We tested the hypothesis that thromboxane‐prostaglandin H 2 receptors (TP) mediate a blunted NO production in vascular endothelial cells (ENDO) after prolonged exposure to AngII. AngII (10 −7 M) induces vasoconstriction in isolated mesenteric arteries (MAs) from mice under spontaneous tone, but induces vasodilatation in MAs preconstricted with norepinephrine (+21.5±2.1%; p<0.05). This relaxation response was blunted by endothelium removal (+13.2±2.2%; p<0.05) or by L‐NAME (+12.7±2.3%; p<0.05). In mouse endothelioma cells (EOMA), acute AngII (10 −7 M for 4 hrs) increased NO metabolites (NOx: +3.4±0.5 vs vehicle +2.0±0.2uM; p<0.05, n=6) and NADPH oxidase activity (+24±5%; p<0.05, n=6). This implies that NO release from ENDO during acute AngII may offset the vasoconstriction and oxidative stress. In contrast, EOMA preconditioned with AngII (10 −7 M) chronically for 6 days (preAngIIEOMA), have a negligible increase in NOx (+0.2±0.4uM; p<0.05, n=4) and an exaggerated increase in NADPH oxidase activity (+36±3%; p<0.05, n=4). PreAngIIEOMA had an unchanged expression of mRNA for eNOS (+7±3%, n=4) but an increase in iNOS (+16±3%; p<0.05, n=4).
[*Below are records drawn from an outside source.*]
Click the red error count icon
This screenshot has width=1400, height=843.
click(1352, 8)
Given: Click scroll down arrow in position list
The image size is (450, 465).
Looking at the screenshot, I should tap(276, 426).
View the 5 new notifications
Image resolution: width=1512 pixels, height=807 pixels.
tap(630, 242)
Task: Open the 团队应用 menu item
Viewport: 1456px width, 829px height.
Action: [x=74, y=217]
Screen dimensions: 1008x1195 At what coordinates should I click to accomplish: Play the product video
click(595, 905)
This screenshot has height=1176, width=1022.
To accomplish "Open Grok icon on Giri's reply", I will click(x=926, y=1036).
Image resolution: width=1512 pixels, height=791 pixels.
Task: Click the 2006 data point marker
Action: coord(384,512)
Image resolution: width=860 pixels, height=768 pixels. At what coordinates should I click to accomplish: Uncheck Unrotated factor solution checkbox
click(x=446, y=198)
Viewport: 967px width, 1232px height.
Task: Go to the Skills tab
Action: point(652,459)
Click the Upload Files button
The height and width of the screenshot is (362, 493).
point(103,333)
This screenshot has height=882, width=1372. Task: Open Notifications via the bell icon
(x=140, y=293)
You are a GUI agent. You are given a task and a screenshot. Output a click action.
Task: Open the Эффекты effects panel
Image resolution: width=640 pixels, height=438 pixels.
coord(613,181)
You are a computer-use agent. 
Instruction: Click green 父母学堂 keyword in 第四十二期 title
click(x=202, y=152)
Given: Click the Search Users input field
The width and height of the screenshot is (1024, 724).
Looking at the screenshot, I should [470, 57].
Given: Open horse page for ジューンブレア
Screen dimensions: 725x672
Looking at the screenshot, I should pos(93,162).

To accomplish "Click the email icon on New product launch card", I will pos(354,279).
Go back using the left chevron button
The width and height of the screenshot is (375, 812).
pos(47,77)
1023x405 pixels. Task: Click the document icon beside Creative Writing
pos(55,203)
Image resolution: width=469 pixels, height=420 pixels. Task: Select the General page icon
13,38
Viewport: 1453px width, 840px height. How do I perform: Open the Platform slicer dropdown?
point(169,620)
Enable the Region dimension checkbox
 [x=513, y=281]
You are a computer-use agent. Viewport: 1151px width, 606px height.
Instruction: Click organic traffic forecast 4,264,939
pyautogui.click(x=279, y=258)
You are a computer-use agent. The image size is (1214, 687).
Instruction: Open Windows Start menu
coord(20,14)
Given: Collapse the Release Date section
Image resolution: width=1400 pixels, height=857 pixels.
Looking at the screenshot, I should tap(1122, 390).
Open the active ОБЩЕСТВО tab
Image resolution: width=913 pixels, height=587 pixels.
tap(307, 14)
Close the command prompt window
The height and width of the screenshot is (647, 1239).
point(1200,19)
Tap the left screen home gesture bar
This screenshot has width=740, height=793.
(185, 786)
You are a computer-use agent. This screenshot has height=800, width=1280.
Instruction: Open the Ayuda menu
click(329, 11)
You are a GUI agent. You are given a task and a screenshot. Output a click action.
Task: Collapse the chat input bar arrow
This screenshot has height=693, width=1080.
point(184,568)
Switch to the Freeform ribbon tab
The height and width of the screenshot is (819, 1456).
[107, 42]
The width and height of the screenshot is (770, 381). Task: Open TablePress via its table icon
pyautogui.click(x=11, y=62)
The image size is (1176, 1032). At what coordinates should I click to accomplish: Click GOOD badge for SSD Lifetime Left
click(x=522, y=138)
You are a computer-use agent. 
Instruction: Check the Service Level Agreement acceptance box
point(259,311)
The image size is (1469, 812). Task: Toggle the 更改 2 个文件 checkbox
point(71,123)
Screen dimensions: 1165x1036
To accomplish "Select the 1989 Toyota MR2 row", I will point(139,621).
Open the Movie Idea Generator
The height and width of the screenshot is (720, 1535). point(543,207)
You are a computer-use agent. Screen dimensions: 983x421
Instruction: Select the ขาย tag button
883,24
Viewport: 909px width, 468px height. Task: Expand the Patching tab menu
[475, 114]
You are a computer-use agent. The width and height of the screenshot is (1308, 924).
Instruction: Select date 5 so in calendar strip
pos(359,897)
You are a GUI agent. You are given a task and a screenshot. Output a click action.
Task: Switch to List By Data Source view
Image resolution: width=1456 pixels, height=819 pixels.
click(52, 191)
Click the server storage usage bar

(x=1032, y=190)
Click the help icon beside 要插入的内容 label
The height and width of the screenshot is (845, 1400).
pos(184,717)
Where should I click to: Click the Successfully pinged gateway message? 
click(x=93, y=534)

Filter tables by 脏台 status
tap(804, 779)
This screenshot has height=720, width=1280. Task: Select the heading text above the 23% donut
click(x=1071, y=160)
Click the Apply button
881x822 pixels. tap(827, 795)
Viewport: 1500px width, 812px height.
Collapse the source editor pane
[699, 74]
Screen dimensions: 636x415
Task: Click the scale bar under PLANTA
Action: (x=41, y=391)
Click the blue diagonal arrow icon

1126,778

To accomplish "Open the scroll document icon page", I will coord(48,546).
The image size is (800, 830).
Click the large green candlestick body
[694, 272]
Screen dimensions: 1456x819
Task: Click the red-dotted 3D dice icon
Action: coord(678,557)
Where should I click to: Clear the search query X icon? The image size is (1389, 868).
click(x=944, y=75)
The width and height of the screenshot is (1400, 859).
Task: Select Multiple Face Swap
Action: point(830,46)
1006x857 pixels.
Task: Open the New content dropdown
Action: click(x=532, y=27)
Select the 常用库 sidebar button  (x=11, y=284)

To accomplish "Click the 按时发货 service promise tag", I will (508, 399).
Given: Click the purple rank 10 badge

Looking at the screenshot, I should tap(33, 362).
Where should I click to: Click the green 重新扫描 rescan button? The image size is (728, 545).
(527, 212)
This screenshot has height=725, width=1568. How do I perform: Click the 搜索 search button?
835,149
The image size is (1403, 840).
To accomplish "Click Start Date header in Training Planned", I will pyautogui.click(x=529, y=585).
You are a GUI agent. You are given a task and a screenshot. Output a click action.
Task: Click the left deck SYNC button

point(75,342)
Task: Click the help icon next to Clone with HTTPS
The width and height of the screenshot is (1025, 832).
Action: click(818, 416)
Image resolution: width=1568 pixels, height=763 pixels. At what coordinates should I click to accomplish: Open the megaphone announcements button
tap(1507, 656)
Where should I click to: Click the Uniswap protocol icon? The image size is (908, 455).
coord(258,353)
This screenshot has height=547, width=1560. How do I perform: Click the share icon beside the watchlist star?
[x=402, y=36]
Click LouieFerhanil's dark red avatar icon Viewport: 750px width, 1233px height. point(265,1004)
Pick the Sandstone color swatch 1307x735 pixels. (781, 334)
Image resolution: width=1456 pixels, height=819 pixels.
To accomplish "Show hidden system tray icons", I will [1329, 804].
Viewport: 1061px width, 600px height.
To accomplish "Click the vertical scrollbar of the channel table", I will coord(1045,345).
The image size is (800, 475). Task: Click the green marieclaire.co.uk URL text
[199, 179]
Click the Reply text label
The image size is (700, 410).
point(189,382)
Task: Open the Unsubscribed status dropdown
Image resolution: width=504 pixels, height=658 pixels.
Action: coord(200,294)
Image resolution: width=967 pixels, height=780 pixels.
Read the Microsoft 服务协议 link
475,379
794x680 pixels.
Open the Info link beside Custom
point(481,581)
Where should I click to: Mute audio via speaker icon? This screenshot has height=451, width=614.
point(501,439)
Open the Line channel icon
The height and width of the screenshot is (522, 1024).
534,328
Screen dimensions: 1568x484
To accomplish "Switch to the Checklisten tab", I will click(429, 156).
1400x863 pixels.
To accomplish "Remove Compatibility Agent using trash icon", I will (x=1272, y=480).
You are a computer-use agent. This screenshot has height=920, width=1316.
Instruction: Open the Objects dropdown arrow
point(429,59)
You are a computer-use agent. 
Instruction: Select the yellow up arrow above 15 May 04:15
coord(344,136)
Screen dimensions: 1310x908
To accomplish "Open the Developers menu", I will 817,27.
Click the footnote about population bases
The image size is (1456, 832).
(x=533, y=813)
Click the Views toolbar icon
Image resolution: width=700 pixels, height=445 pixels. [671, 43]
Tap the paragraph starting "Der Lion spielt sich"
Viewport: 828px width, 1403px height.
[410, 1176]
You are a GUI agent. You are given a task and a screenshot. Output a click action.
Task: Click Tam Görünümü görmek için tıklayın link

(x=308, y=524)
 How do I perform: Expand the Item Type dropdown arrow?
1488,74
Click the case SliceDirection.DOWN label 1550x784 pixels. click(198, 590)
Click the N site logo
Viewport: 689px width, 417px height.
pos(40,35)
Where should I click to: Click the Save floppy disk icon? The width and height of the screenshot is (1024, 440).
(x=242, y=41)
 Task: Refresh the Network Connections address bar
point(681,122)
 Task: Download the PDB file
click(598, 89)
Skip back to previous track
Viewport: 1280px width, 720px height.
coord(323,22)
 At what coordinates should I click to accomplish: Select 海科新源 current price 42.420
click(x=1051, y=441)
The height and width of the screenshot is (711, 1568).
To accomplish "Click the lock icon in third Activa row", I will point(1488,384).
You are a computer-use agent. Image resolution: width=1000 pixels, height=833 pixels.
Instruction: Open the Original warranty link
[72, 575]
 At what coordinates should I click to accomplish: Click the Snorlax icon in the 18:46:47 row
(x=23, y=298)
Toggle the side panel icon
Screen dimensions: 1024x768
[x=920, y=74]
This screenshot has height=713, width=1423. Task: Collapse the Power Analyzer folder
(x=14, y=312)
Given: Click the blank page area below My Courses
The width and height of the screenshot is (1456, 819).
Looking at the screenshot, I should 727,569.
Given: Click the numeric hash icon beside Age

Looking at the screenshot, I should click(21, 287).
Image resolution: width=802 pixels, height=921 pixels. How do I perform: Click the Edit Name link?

Supplementation of L‐arginine reduced ROS, measured by lucigenin, in untreated EOMA (n=6, p<0.05), but increased ROS in preAngIIEOMA (n=6, p<0.05). PreAngIIEOMA treated with TP antagonist, Ifetroban restored NOx production (+2.2±0.3uM; p<0.05, n=4) and prevented induction of iNOS mRNA (−16±3% vs. preAngII; p<0.05, n=4). In conclusion; acute AngII stimulates eNOS‐delived NO that offsets vasoconstriction. However, prolonged AngII upregulates NADPH oxidase and iNOS via activation of TP that prevent bioactive NO and reinforce the vasoconstrictor action of chronic AngII.